MinorBench: A hand-built benchmark for content-based risks for children

要約

大規模な言語モデル（LLM）は、親主導の養子縁組、学校、およびピアネットワークを通じて、子供の生活に急速に入り込んでいますが、現在のAI倫理と安全性の研究は、未成年者に固有のコンテンツ関連のリスクに適切に対処していません。
この論文では、中学校の環境に展開されたLLMベースのチャットボットの実際のケーススタディでこれらのギャップを強調し、生徒がシステムをどのように使用し、時には誤用したかを明らかにします。
これらの調査結果に基づいて、私たちは未成年者のコンテンツベースのリスクの新しい分類法を提案し、MinorBenchを導入します。
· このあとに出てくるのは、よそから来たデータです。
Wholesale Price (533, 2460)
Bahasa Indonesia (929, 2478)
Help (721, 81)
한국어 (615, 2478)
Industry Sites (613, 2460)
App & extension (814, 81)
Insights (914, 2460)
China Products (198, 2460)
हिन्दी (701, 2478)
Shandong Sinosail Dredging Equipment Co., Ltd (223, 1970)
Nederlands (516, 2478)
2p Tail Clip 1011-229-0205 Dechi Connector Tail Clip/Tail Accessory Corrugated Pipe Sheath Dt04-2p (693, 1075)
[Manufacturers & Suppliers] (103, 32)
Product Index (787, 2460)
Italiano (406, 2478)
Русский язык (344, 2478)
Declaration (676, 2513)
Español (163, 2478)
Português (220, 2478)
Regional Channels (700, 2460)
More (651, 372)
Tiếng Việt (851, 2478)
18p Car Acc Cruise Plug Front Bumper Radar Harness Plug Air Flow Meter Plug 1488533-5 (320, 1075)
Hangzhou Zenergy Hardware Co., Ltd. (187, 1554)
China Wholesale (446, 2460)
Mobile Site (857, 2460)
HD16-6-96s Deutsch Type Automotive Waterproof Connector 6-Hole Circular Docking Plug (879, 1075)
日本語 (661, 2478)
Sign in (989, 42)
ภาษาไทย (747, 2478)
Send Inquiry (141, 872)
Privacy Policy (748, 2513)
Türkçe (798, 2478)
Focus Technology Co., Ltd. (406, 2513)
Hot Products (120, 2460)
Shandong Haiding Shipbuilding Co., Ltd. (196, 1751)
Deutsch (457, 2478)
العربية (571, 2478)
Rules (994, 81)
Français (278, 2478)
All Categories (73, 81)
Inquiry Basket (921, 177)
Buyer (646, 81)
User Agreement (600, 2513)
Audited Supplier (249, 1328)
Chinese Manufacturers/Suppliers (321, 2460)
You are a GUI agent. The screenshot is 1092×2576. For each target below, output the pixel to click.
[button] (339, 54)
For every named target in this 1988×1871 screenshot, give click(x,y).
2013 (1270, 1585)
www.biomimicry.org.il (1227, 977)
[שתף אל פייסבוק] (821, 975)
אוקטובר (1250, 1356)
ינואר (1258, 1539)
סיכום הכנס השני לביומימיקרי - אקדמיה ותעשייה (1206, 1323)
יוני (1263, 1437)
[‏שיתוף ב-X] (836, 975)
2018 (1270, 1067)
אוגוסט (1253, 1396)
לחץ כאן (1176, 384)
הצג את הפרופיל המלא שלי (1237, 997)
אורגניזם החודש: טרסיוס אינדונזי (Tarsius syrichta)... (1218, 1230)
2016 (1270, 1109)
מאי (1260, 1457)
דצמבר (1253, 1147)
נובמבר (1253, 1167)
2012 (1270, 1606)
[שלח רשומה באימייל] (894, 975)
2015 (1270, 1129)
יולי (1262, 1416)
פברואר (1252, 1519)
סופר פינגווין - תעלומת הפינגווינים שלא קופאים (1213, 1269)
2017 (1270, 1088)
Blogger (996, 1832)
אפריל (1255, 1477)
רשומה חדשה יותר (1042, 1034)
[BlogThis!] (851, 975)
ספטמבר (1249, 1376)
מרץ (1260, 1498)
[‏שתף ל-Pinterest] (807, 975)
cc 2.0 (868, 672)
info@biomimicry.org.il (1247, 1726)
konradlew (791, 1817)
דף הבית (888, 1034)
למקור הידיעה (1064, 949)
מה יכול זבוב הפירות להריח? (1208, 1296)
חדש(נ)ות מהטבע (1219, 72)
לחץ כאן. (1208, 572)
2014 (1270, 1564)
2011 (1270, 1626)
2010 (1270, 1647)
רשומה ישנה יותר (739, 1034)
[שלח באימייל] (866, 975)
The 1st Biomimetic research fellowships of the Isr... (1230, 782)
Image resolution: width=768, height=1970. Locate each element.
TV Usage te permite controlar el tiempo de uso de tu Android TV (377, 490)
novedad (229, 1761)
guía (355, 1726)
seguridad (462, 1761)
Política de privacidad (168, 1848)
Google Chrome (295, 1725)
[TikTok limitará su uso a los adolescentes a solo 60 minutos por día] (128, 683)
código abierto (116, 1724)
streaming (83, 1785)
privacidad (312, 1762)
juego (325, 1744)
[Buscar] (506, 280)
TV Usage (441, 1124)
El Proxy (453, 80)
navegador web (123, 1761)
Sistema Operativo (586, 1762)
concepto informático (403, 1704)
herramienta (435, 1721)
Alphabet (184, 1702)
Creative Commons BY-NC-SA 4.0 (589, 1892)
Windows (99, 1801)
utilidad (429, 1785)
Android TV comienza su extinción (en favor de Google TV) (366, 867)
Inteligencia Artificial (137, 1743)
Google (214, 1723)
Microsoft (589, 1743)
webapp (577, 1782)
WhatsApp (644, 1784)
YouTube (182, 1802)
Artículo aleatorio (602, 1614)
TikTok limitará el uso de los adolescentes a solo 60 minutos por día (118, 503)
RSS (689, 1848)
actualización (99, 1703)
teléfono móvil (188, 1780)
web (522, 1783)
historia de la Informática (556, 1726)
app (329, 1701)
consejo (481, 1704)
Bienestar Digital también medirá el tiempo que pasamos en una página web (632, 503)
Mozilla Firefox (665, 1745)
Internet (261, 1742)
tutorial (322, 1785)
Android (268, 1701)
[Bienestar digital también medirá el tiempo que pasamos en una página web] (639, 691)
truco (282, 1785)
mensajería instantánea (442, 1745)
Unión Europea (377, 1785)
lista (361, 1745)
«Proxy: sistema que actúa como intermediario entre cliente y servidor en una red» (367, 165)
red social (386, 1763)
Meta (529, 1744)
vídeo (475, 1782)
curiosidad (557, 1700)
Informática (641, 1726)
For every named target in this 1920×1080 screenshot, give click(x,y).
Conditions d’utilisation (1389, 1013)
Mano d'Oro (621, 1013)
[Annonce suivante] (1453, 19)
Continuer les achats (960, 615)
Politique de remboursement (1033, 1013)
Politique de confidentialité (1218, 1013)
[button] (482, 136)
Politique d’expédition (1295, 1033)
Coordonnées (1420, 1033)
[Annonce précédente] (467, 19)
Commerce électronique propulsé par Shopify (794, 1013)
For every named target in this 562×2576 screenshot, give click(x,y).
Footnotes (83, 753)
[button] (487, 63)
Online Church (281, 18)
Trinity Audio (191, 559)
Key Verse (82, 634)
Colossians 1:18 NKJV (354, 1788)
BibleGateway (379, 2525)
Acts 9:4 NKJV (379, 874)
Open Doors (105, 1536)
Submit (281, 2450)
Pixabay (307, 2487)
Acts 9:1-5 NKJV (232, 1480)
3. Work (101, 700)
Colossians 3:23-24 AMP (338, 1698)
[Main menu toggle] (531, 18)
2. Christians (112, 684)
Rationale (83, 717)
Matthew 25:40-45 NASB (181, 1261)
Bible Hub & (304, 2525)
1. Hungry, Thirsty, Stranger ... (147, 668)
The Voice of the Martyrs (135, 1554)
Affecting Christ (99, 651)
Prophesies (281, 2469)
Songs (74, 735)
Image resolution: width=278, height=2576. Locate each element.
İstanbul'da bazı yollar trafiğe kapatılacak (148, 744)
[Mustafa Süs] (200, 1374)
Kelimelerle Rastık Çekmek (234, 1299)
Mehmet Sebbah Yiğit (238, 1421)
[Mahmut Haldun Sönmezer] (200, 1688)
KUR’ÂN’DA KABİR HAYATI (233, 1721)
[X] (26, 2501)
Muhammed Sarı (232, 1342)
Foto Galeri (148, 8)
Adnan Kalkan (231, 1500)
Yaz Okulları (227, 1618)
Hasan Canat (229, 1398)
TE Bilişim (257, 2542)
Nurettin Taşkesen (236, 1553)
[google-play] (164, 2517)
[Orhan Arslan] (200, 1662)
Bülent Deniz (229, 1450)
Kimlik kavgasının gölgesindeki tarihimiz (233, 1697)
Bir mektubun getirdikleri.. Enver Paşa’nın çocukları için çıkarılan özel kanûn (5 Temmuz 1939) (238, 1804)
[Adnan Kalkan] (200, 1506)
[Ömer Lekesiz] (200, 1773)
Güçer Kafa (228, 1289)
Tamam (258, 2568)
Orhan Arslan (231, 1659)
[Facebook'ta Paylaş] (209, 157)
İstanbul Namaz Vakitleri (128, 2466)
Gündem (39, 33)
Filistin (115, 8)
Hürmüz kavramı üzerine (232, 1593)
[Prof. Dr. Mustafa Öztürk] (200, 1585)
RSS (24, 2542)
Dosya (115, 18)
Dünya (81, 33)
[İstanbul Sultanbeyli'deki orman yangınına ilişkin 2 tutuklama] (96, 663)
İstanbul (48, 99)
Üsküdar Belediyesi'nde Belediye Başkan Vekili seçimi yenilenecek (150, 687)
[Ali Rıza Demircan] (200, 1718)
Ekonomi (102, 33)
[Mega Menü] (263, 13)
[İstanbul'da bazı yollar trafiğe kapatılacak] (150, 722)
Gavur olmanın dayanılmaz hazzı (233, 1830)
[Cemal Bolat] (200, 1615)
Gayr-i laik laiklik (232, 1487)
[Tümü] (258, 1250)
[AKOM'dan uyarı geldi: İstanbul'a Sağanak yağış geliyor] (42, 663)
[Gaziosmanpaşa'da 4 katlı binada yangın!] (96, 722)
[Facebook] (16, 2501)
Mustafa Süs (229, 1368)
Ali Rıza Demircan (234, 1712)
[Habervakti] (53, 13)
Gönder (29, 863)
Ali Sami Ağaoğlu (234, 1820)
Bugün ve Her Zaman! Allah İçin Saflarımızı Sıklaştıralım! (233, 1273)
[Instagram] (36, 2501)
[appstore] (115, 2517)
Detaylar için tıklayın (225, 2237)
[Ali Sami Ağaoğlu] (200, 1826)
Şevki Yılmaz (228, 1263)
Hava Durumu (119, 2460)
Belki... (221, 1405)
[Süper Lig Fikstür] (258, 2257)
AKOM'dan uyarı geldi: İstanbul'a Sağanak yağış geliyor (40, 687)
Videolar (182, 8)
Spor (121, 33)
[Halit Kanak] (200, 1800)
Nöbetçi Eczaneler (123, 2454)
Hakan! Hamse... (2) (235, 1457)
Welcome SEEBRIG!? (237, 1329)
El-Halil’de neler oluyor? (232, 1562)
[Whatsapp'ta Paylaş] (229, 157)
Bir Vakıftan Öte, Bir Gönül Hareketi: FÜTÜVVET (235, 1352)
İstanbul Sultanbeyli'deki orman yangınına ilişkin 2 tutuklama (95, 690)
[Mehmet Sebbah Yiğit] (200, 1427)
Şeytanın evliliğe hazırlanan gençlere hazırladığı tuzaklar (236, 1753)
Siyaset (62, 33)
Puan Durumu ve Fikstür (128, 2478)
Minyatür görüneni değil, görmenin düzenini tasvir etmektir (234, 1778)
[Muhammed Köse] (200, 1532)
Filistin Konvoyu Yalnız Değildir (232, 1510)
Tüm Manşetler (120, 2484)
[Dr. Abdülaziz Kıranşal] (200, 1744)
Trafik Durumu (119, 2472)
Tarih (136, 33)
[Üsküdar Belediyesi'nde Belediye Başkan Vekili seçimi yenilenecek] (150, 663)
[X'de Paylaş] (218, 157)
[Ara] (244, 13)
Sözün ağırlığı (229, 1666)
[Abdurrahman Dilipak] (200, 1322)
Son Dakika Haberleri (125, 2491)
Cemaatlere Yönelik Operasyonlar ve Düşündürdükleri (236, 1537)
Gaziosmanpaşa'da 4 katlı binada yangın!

これは、子供から安全で不適切なクエリを拒否する能力についてLLMSを評価するために設計されたオープンソースのベンチマークです。
さまざまなシステムプロンプトの下で6つの顕著なLLMを評価し、子どもの安全性のコンプライアンスに大きなばらつきが示されています。
私たちの結果は、より堅牢で子供に焦点を当てた安全メカニズムのための実用的な手順に情報を提供し、若いユーザーを保護するためにAIシステムを調整する緊急性を強調しています。

要約(オリジナル)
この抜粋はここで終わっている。